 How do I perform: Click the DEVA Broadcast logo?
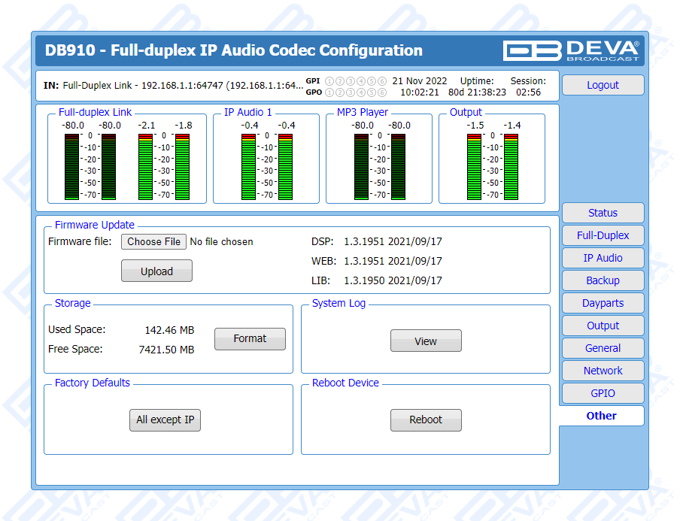572,50
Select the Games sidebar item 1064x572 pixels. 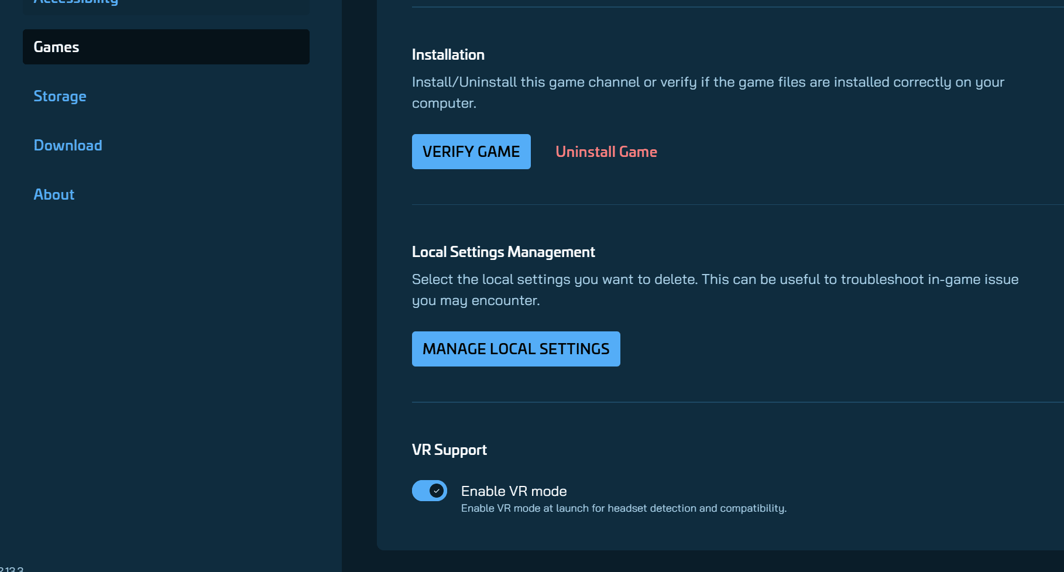pos(166,47)
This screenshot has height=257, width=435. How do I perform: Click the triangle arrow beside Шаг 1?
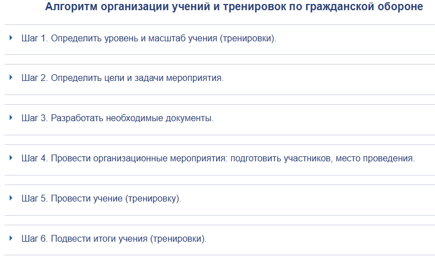11,37
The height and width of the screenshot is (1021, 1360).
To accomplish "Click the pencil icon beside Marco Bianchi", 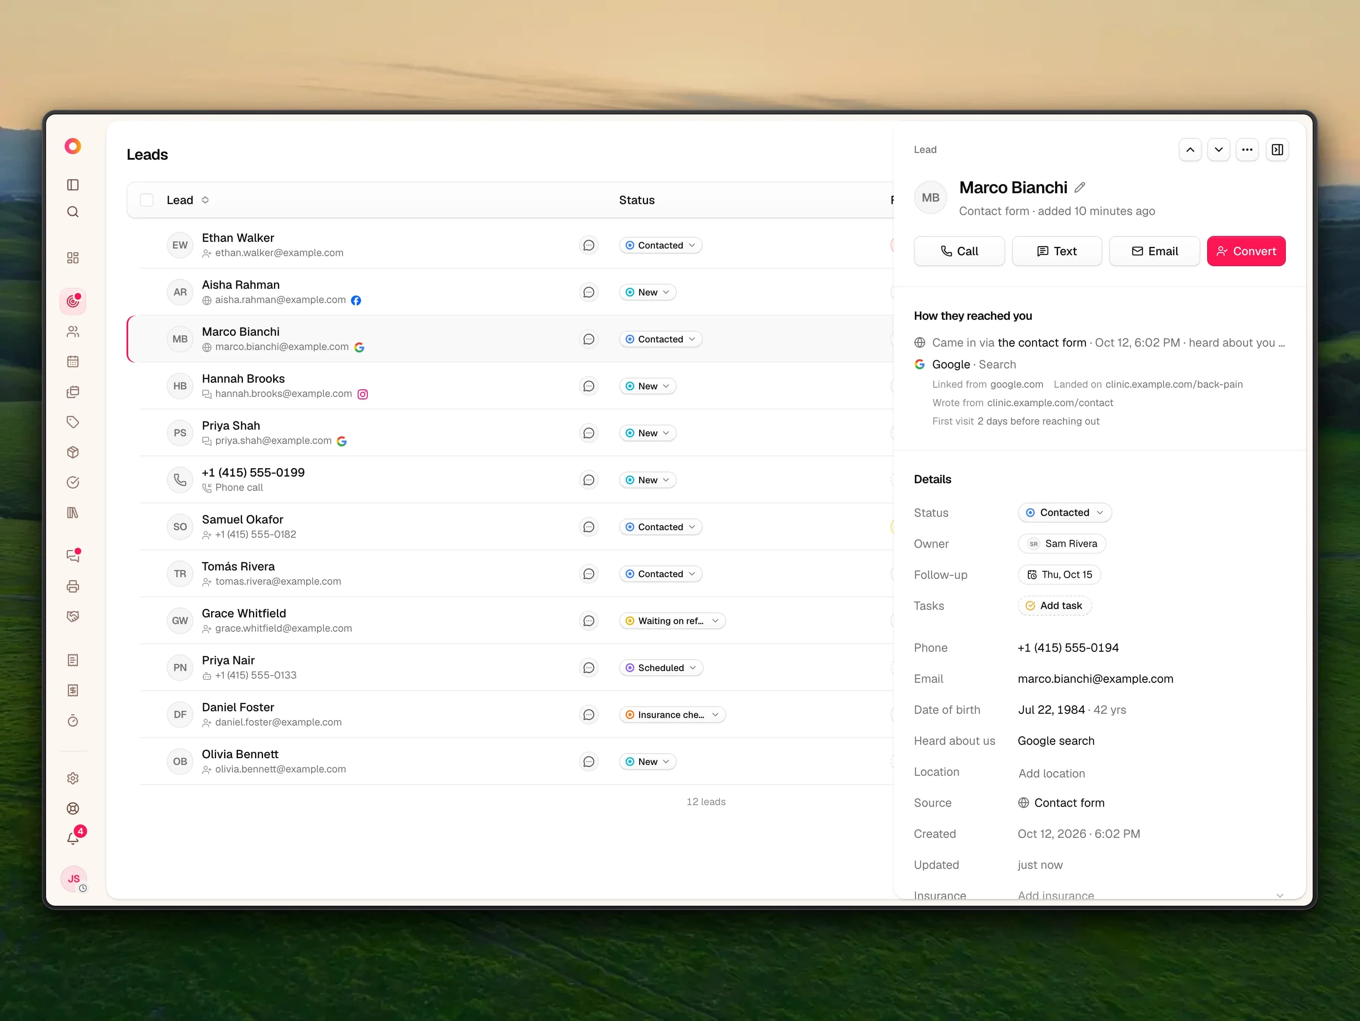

* * * * * * * * *

Transcription of the lines from the one with "The height and" through the end of the entries is required, exact and with no pictures.

■ **TASK SOLUTION**:
The height and width of the screenshot is (1021, 1360).
To accomplish "Click the pencil icon beside Marco Bianchi", 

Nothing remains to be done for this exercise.